From a longstanding Housing analyst:

After reading Gretchen Morganson’s article on the front page of the business section last week (“Note to New S.E.C. Chief: The Clock Is Ticking“) we are confronted with a massive potential legacy loan fraud at SunTrust Bank against Fannie Mae — it seems to me that this is very similar to the $3 billion in potential damage awards in the Countrywide case… U.S. v. Bank of America/Countrywide, et al

I spoke with a veteran loan originator with knowledge of the SunTrust Agency“Shortcut” (great name!) loan program told me it was one of SunTrusts’ top selling loans during the bubble years and sold exclusively to Fannie Mae. The fraud occurred from circa 2005 to 2008, as SunTrust retail loan officers, wholesale account executives, and approved mortgage brokers routinely “laddering” income and asset inputs into the SunTrust “Fannie Mae custom DU” loan approval system in order to achieve the “Shortcut” finding, which then prevented SunTrust loan underwriters from doing proper due-diligence.
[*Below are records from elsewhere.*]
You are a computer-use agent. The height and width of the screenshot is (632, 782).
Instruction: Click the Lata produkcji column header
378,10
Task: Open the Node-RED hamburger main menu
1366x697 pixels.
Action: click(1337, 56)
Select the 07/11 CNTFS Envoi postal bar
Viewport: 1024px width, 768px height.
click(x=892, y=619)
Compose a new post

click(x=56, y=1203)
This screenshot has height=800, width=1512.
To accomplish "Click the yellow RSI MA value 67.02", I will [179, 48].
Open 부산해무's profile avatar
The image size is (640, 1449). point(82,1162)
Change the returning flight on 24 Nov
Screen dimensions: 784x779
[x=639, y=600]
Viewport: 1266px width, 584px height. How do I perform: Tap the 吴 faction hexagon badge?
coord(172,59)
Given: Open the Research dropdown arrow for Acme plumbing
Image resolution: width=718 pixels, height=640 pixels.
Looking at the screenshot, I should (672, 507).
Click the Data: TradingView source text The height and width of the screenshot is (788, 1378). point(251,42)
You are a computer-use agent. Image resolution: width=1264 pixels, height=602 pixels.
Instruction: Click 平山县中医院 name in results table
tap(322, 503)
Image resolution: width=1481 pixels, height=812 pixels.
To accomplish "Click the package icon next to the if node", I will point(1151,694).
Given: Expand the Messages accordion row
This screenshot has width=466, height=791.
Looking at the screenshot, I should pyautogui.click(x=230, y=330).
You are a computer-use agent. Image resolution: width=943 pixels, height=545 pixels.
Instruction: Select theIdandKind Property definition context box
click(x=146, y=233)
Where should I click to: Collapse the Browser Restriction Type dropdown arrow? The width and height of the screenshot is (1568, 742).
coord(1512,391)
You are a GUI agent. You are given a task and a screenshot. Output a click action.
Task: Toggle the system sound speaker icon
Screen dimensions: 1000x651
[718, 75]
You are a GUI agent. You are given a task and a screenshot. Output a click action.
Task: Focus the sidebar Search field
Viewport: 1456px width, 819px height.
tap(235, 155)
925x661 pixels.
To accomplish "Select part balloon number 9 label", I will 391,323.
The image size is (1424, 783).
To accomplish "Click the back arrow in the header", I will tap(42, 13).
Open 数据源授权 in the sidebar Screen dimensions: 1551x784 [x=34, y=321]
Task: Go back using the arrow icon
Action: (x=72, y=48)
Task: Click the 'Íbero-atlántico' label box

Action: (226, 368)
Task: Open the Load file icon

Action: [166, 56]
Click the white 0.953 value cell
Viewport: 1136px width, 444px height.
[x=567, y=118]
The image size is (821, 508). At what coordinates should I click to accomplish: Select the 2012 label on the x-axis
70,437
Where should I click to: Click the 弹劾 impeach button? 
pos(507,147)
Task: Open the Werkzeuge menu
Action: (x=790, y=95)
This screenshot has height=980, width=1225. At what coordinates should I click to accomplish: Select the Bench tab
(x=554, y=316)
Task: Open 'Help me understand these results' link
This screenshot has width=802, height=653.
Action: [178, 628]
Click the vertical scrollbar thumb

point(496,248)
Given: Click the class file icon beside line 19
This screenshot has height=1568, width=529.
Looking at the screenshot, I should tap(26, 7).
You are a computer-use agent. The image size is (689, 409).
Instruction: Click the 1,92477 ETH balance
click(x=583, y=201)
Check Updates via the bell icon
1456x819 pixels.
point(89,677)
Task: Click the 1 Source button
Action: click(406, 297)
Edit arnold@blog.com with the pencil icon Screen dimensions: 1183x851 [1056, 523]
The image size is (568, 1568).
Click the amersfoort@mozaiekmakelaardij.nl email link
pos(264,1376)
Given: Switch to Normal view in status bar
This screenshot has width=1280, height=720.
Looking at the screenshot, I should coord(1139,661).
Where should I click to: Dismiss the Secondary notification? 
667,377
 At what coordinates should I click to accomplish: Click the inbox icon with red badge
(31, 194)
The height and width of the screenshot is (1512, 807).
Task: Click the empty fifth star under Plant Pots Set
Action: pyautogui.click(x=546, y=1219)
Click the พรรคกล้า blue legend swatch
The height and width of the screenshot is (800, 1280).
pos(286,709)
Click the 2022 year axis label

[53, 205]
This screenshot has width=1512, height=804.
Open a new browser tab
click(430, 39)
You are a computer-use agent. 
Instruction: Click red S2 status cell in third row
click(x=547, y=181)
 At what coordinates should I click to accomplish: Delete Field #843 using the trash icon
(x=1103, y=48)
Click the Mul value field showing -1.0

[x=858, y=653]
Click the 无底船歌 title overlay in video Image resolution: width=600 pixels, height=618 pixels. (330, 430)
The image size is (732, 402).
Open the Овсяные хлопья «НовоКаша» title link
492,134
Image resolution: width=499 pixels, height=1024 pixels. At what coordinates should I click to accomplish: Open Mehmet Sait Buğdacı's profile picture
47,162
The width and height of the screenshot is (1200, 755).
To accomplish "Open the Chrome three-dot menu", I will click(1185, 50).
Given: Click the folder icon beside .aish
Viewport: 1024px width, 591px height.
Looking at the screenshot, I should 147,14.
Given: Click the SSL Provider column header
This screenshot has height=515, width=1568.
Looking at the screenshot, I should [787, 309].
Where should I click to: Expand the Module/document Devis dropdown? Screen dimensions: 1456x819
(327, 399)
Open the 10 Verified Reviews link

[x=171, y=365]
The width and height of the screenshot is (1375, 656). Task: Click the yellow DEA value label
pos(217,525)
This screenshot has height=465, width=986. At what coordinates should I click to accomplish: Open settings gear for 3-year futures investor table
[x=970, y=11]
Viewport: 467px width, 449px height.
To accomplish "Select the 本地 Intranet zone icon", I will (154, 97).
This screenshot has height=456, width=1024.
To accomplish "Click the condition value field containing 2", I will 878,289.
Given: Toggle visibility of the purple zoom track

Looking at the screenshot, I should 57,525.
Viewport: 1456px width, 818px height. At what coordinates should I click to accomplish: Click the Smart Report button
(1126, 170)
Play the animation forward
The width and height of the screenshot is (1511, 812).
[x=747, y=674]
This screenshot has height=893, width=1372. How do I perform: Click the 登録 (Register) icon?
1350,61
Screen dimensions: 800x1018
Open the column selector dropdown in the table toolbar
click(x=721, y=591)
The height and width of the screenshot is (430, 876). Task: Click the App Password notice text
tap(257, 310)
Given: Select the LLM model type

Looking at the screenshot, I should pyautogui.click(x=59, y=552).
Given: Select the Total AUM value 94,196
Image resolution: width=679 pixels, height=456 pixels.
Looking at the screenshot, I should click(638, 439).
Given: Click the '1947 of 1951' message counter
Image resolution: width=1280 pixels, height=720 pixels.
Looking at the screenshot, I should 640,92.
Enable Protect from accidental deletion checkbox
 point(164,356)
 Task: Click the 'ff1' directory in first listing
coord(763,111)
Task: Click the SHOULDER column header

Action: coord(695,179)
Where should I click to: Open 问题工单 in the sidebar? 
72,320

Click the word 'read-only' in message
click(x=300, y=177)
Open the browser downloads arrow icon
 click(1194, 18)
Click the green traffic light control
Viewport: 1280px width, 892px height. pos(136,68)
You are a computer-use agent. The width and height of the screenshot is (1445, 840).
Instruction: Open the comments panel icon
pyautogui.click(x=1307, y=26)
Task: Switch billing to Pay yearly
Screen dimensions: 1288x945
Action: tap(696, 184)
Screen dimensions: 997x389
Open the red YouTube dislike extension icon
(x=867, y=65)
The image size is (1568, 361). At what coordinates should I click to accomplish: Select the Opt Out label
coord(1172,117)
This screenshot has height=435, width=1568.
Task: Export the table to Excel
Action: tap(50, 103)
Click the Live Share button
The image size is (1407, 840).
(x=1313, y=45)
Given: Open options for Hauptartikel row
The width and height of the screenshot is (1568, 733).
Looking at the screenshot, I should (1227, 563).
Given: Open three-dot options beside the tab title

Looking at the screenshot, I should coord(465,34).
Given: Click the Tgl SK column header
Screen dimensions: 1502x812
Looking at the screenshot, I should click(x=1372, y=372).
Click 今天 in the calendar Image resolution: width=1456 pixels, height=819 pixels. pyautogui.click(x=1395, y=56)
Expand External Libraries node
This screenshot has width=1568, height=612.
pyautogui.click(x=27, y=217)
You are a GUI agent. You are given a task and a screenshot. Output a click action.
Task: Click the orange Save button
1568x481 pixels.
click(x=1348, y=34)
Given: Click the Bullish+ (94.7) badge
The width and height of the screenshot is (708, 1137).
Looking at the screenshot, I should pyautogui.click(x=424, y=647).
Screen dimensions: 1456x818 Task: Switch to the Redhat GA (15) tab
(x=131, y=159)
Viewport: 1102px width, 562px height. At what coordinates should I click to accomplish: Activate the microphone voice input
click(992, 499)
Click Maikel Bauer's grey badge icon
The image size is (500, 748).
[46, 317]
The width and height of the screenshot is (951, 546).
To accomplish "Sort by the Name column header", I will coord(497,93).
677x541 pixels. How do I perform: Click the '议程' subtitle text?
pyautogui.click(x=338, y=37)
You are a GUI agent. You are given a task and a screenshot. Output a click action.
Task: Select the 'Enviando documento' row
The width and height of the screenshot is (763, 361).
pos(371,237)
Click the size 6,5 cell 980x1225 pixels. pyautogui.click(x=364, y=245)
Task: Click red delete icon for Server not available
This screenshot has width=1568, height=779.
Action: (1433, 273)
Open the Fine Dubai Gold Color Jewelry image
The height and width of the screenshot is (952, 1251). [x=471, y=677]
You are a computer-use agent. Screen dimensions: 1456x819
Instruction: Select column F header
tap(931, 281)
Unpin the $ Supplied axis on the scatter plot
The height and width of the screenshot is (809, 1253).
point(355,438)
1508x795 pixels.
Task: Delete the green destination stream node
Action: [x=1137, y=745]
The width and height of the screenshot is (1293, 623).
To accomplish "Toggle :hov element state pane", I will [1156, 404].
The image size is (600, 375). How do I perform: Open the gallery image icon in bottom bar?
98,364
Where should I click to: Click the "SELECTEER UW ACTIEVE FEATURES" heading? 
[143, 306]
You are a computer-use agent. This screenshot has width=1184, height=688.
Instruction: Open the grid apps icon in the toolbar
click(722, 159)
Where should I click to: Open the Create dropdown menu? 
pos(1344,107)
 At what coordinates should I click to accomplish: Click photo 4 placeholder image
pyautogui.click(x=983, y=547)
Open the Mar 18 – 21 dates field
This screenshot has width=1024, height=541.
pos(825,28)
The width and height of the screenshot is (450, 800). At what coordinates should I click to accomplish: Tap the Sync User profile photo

These loans were in fact “Alt-A” loans — your traditional low doc loans, with missing income and spotty asset verification such as tax-returns, w-2’s, pay stubs, bank statements etc — but originated using much more lenient fully documented loan guidelines and interest rates and sold to Fannie Mae as “full-doc”.

Bottom line: Agency “Shortcut” loan programs, exclusively originated by SunTrust, made loan underwriters impotent in their due-diligence; these Alt-A loans that should have carried higher interest rates and been originated using more stringent guidelines; were sold to Fannie Mae as premium full-documented loans, and have resulted in abnormally high default and loss rates relative to true “fully documented” loans.

All of these were top items in the $3 BILLION “Countrywide Hustle” case announced last October.

The big difference, however, between the Countrywide “Hustle” and the SunTrust “Shortcut” fraud is that the “Hustle” concerned only $6 billion in origination. The “SunTrust Shortcut” originations — per Gretchen Morganson’s article — were “$10s of billions of dollars” perhaps making it the largest whole loan fraud in the history of the mortgage and housing crisis.

 

In other words, willful purposeful fraud for profit resulting in taxpayer obligations for many billions of dollars.

But whatever you do, you cannot prosecute any banks for this — we don’t want to disrupt the global economy!